##### Supplied records

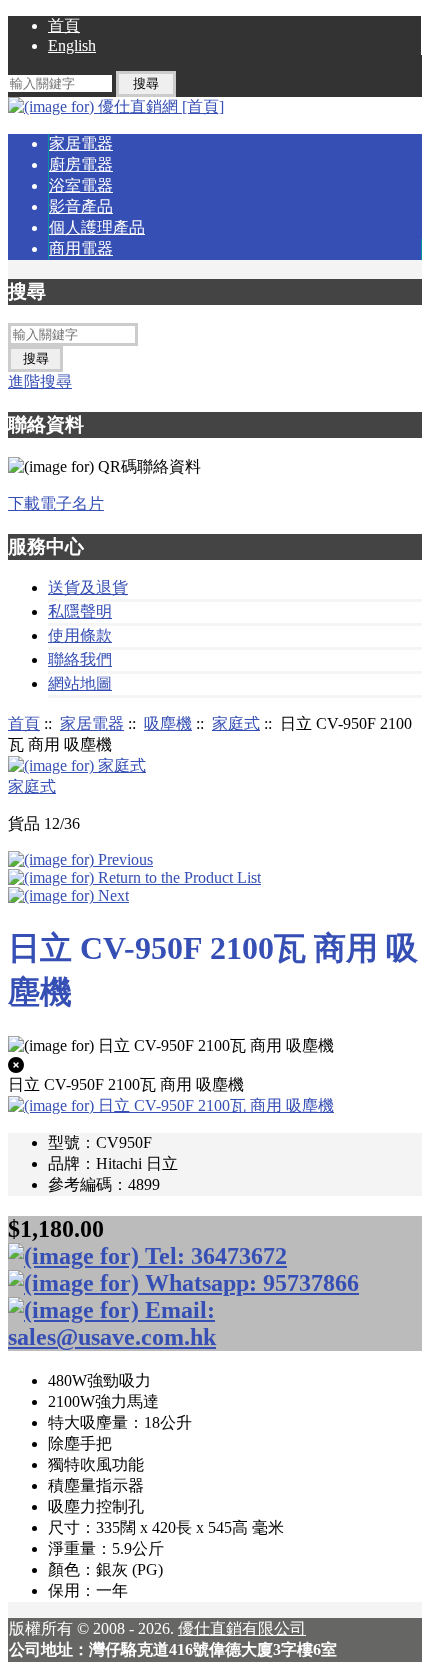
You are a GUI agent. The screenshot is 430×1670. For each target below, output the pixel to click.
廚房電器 (81, 164)
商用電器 (81, 248)
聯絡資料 (46, 424)
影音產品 (81, 206)
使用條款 (80, 635)
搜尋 (27, 291)
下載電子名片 (56, 503)
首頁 (64, 25)
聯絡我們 (80, 659)
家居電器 (92, 723)
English (72, 45)
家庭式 (236, 723)
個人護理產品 (97, 227)
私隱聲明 (80, 611)
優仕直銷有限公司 (242, 1628)
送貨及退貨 (88, 587)
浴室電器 (81, 185)
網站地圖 (80, 683)
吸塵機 (168, 723)
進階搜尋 (40, 381)
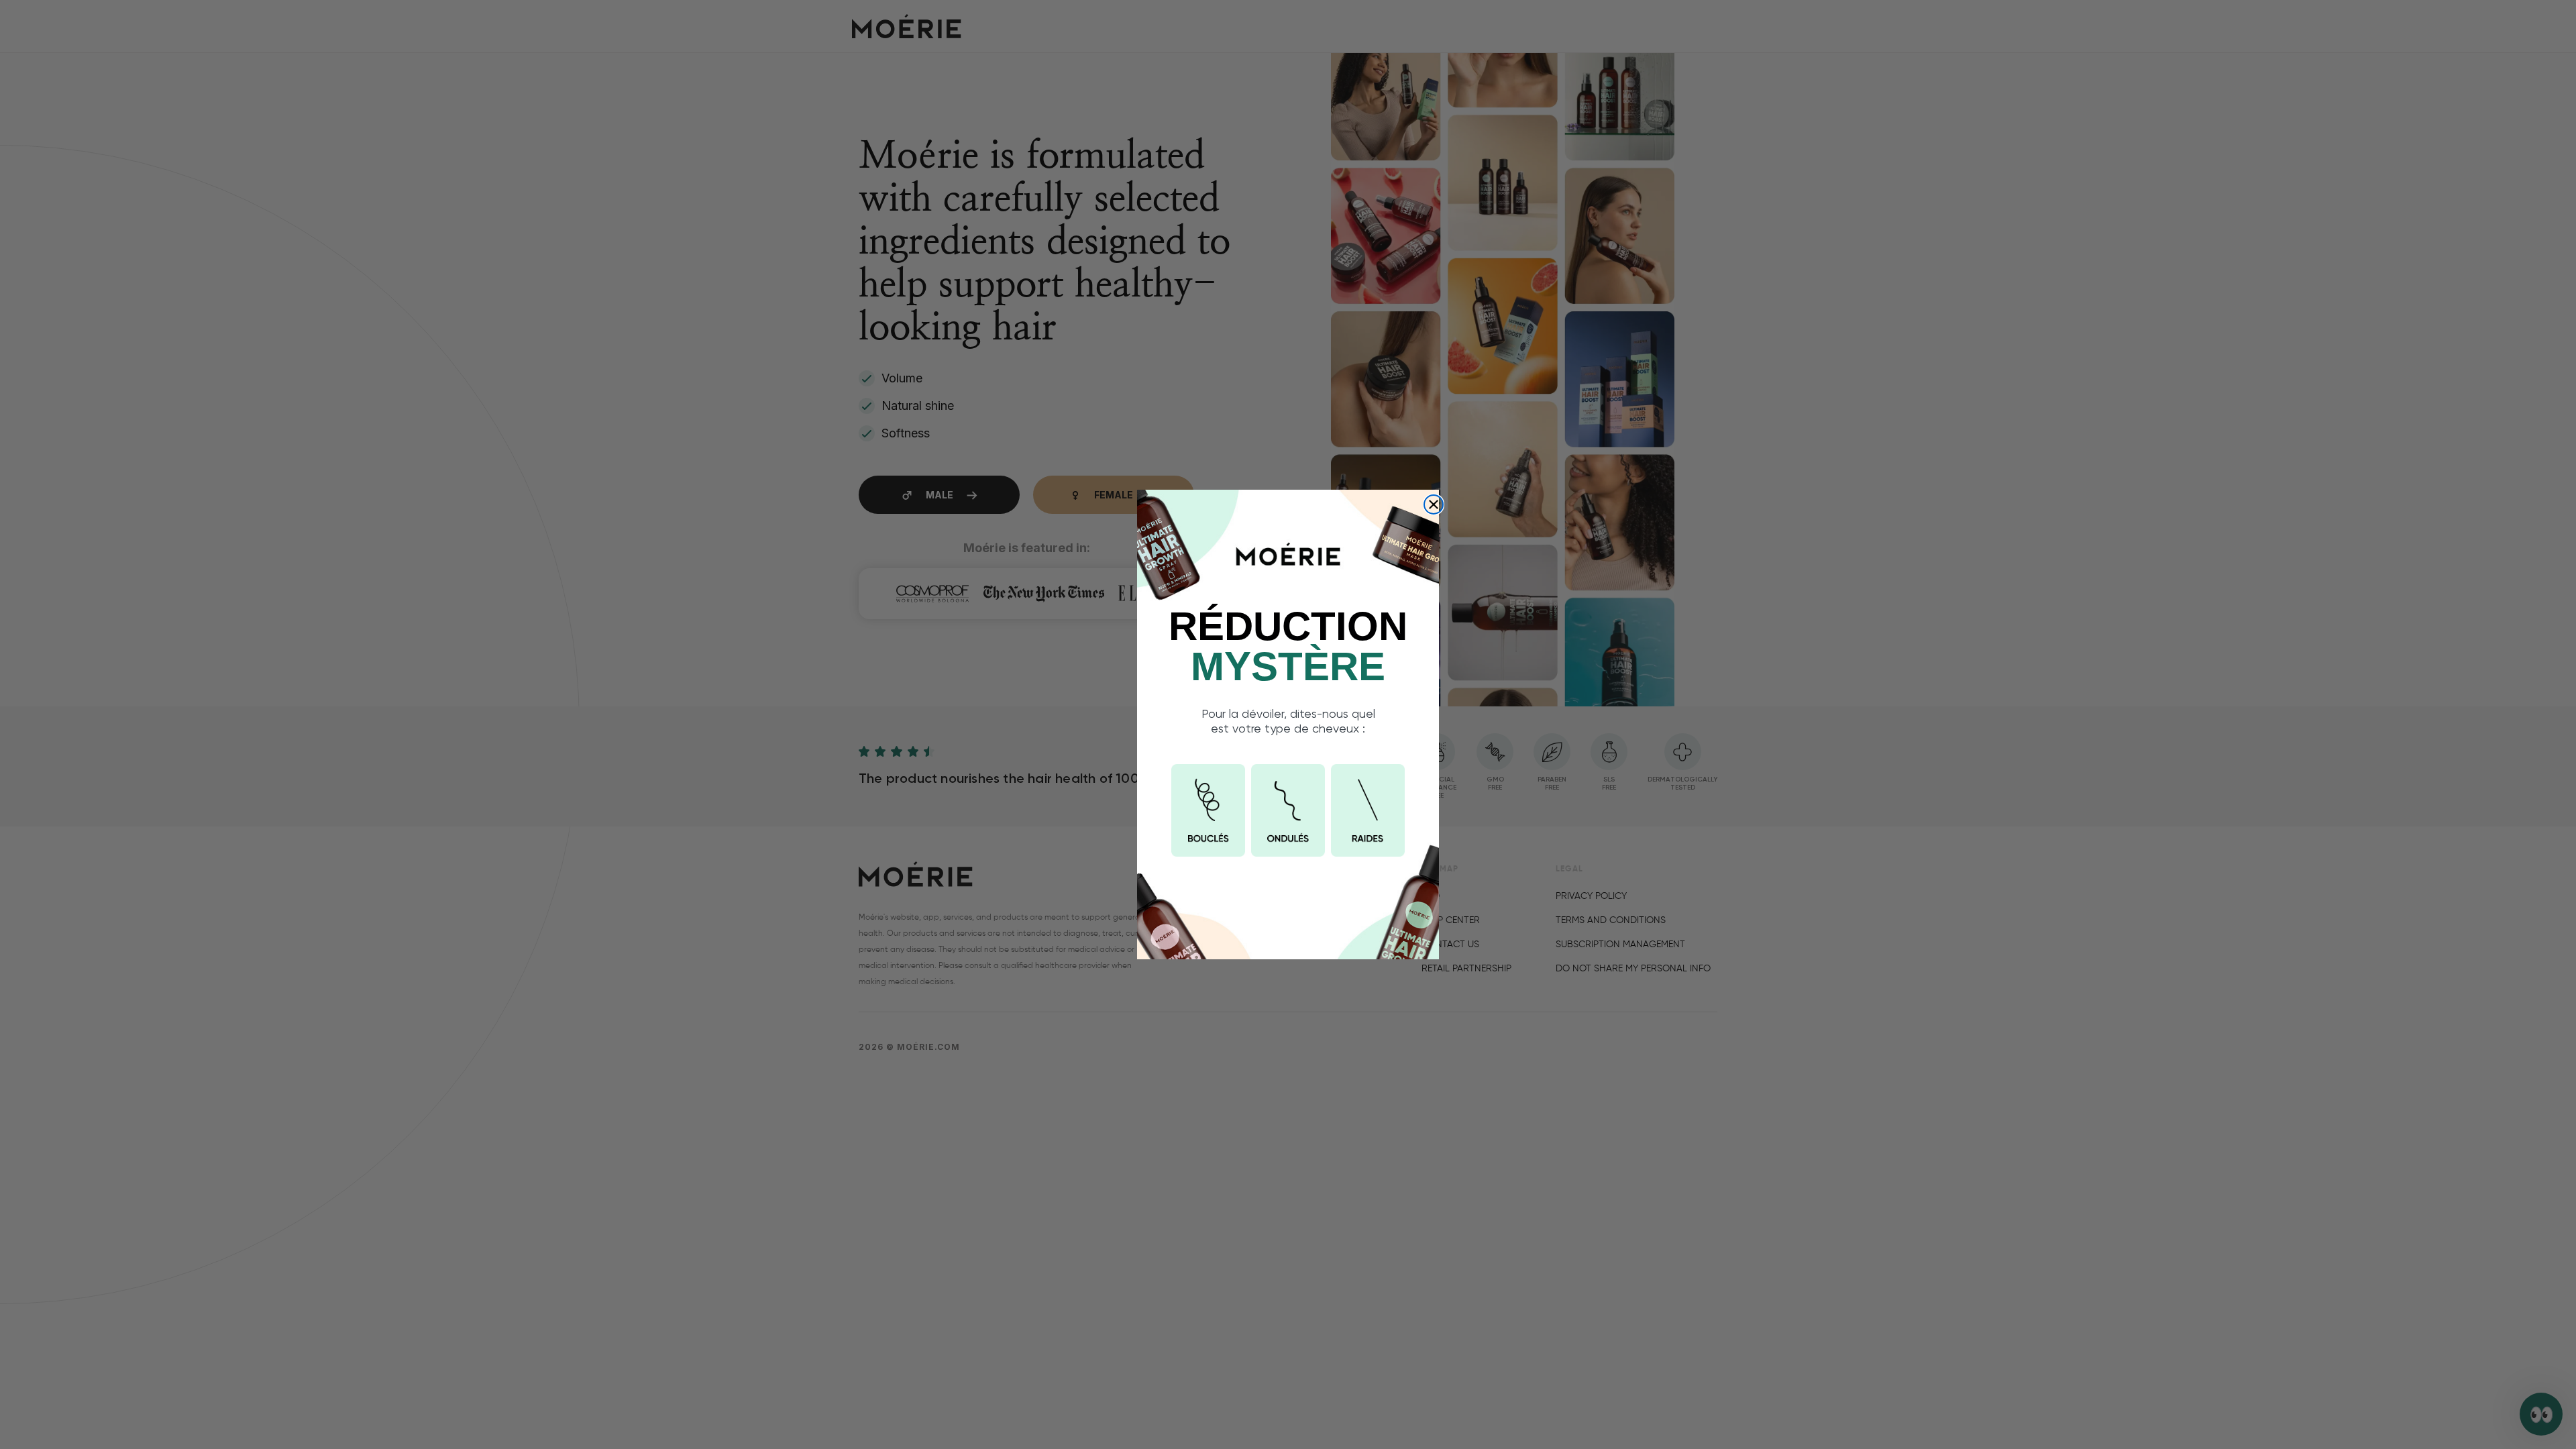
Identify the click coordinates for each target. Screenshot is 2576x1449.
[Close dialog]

##########

_What needs to be done:_ Pictures stay out of the copy, while everything else in the records above goes in exactly as written.

_Exercise solution:_
You are a GUI agent. The screenshot is 430×1670. For each target below, output the pixel to click.
廚房電器 (81, 164)
商用電器 (81, 248)
聯絡資料 (46, 424)
影音產品 (81, 206)
使用條款 (80, 635)
搜尋 (27, 291)
下載電子名片 (56, 503)
首頁 (64, 25)
聯絡我們 (80, 659)
家居電器 (92, 723)
English (72, 45)
家庭式 (236, 723)
個人護理產品 (97, 227)
私隱聲明 (80, 611)
優仕直銷有限公司 (242, 1628)
送貨及退貨 (88, 587)
浴室電器 (81, 185)
網站地圖 (80, 683)
吸塵機 (168, 723)
進階搜尋 (40, 381)
Identify the click coordinates for each target. Screenshot is 2576x1449.
[Close dialog]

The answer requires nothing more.